What the task asks: Among these records, which lines include "table"? Copy them out.

Provided records:
◇ ◇ ◇ ◇
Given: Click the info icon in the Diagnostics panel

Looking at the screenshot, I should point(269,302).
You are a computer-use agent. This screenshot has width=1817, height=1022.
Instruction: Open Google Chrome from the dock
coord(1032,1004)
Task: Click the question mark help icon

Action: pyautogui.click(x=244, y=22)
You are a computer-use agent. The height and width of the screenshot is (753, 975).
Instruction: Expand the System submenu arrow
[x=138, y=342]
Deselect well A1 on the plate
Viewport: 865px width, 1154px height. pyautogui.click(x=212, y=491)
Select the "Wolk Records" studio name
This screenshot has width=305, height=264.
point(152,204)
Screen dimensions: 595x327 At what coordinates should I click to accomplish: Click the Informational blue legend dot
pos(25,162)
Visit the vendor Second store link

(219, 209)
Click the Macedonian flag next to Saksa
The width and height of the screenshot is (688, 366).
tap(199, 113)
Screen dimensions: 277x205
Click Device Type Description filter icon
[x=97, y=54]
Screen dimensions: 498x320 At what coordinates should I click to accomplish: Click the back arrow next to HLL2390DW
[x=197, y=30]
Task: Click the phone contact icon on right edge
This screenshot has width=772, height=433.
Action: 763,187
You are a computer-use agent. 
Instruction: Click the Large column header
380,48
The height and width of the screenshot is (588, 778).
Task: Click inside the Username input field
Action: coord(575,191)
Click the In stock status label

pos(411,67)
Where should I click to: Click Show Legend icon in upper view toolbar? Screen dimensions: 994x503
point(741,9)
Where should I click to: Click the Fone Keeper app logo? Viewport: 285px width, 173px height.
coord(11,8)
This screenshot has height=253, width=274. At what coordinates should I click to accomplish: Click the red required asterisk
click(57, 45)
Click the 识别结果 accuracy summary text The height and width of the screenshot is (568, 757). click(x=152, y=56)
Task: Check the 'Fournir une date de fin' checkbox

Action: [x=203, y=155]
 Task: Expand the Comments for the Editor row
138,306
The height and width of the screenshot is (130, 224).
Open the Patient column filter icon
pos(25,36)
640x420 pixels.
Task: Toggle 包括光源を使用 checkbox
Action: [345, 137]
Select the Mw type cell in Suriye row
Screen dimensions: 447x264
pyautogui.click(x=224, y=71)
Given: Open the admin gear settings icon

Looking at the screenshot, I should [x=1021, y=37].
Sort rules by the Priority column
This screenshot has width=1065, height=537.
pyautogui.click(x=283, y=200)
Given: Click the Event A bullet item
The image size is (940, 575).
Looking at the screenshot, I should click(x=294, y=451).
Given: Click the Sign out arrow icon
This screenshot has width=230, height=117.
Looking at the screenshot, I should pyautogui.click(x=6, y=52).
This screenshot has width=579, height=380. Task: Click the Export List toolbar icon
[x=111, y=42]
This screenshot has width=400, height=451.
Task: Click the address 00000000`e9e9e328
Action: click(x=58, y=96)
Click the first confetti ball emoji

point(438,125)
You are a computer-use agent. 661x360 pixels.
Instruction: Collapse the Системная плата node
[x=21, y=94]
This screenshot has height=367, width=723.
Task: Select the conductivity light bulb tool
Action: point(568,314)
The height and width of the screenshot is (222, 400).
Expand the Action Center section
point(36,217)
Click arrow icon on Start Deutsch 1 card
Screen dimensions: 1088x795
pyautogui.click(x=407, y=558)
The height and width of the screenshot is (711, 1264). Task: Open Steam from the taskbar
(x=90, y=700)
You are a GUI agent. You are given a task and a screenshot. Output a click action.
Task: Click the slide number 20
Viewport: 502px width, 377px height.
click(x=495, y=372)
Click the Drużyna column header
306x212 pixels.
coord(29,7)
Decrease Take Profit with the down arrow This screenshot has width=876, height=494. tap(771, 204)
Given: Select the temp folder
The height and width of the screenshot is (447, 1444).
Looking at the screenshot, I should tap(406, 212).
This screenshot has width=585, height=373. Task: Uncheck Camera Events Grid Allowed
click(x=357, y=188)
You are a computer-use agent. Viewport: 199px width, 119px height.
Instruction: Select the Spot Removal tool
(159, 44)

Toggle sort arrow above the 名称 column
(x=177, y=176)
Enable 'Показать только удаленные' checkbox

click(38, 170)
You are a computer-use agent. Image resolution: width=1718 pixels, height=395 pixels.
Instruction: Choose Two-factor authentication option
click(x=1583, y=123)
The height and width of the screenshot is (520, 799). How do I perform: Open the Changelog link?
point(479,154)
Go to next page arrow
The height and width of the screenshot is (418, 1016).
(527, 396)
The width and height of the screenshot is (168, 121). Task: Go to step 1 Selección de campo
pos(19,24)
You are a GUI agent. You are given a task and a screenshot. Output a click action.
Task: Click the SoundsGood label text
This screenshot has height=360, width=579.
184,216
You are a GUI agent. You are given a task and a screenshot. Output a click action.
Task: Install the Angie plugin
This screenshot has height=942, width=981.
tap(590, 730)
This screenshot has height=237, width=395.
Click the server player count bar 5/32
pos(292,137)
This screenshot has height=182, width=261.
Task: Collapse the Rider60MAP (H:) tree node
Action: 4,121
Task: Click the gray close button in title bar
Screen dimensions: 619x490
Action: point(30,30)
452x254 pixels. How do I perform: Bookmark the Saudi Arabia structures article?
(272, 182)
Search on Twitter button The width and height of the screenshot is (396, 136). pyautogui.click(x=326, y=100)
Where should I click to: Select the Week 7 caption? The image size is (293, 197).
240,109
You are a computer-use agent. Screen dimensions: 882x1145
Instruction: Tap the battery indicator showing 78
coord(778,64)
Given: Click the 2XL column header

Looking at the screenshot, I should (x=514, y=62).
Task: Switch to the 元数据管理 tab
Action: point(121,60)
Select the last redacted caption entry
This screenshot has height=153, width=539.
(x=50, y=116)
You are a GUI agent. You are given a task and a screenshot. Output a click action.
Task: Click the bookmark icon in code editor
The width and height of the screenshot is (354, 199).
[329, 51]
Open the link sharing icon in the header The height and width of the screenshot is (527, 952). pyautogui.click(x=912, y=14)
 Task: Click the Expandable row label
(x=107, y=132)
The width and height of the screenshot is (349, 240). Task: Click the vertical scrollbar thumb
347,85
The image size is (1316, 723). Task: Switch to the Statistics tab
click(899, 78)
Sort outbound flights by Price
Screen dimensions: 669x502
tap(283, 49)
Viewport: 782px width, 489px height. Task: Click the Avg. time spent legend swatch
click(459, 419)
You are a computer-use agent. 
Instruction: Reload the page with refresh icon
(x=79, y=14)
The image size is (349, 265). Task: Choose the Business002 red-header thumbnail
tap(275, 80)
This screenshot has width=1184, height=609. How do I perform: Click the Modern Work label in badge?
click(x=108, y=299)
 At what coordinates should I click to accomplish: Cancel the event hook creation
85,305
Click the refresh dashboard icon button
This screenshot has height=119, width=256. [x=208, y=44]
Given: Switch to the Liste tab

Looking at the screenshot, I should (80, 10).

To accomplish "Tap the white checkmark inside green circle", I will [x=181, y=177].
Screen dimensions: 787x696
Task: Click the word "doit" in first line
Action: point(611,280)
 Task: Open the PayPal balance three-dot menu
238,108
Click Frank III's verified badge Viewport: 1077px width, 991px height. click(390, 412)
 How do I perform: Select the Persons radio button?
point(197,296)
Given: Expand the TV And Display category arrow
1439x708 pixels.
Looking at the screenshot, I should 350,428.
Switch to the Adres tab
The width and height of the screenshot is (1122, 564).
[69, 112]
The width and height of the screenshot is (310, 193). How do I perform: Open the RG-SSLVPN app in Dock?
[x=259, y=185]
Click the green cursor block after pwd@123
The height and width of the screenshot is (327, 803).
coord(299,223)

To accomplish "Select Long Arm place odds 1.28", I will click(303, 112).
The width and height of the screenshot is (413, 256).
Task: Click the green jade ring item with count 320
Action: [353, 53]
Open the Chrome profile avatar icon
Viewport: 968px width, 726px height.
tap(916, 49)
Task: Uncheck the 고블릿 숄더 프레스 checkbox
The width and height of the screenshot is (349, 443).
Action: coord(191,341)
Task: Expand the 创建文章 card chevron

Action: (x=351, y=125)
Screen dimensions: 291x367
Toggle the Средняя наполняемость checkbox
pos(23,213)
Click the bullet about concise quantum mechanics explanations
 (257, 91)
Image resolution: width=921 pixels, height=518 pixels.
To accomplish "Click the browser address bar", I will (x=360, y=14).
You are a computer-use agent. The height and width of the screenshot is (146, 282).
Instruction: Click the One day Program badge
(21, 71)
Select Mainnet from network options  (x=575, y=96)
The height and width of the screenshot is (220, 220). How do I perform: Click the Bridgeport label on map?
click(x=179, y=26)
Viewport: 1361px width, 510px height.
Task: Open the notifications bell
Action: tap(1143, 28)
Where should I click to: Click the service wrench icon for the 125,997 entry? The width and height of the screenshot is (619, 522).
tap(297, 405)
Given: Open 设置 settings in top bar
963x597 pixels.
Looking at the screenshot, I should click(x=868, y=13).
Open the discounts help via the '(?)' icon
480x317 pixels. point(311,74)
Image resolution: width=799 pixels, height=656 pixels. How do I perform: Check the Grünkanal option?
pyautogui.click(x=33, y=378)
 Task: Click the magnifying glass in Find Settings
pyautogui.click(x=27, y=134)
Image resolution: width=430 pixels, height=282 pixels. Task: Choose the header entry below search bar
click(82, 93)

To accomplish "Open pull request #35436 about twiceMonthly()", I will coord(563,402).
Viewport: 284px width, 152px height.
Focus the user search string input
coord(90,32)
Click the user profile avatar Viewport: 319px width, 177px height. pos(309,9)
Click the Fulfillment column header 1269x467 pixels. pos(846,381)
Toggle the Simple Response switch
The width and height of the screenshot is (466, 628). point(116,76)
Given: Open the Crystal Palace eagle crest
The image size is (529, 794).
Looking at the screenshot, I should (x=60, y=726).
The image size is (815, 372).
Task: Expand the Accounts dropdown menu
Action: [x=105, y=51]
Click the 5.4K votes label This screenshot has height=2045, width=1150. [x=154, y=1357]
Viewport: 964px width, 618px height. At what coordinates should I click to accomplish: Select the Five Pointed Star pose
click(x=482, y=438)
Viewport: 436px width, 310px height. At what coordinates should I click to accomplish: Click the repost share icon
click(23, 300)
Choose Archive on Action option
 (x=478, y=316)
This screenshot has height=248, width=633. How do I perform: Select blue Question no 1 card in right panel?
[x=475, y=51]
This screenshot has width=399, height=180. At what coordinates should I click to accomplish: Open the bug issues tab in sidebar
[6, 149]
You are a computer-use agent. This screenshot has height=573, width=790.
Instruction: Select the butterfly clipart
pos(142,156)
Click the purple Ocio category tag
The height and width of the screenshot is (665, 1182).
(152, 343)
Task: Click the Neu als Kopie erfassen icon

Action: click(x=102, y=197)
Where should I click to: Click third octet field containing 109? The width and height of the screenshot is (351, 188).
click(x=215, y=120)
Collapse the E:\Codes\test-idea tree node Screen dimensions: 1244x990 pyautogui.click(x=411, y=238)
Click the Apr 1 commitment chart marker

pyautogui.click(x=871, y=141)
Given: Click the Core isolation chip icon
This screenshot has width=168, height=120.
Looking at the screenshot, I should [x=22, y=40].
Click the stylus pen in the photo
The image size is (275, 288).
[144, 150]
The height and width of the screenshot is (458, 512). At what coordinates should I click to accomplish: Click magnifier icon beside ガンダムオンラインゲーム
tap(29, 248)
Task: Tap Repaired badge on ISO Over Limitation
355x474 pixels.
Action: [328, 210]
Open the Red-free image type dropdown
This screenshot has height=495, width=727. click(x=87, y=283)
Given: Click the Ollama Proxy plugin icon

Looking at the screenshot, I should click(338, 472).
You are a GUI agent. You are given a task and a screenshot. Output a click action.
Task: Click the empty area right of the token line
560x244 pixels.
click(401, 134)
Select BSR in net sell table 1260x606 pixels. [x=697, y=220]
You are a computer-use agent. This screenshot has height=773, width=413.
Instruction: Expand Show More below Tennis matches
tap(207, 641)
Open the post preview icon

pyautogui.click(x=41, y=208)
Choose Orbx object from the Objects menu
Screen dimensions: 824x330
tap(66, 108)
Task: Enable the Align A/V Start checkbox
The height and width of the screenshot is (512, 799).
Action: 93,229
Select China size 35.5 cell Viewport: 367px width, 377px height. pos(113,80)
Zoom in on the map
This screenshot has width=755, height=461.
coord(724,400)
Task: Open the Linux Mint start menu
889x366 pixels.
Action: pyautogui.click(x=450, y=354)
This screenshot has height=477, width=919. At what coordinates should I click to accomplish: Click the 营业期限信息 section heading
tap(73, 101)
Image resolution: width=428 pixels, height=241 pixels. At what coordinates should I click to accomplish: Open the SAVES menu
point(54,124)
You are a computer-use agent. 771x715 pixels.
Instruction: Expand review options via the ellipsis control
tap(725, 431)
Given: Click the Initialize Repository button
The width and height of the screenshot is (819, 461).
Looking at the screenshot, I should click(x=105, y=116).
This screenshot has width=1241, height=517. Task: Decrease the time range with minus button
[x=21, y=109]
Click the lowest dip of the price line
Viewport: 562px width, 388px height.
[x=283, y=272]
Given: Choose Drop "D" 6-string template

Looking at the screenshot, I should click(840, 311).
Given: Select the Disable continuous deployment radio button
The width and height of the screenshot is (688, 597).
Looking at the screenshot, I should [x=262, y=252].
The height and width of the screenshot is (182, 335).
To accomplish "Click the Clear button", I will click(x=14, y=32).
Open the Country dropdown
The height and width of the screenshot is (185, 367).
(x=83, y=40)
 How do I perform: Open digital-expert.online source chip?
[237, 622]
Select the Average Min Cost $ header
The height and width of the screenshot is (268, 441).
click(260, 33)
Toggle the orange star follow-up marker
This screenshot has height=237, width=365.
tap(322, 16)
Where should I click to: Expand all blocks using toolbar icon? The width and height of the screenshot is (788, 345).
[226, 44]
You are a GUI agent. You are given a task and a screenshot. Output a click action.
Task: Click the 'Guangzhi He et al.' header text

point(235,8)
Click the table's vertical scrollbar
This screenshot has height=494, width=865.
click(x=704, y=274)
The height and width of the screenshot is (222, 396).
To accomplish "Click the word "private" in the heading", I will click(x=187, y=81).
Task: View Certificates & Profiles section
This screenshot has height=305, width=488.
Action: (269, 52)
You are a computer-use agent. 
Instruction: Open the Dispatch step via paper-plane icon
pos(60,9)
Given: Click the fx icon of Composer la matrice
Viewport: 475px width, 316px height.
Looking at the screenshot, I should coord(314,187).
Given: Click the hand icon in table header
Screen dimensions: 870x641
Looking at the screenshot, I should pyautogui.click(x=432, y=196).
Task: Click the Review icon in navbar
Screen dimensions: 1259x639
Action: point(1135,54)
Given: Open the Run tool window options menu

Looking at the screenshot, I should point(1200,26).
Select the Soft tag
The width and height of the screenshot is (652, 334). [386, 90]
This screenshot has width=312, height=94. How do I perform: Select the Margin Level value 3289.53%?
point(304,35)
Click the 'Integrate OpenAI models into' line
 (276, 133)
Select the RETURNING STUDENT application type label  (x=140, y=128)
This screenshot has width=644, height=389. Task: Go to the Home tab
◇ ◇ ◇ ◇
Result:
Select BSR in net sell table 1260x606 pixels. [x=697, y=220]
Click the table's vertical scrollbar
Given: Click the hand icon in table header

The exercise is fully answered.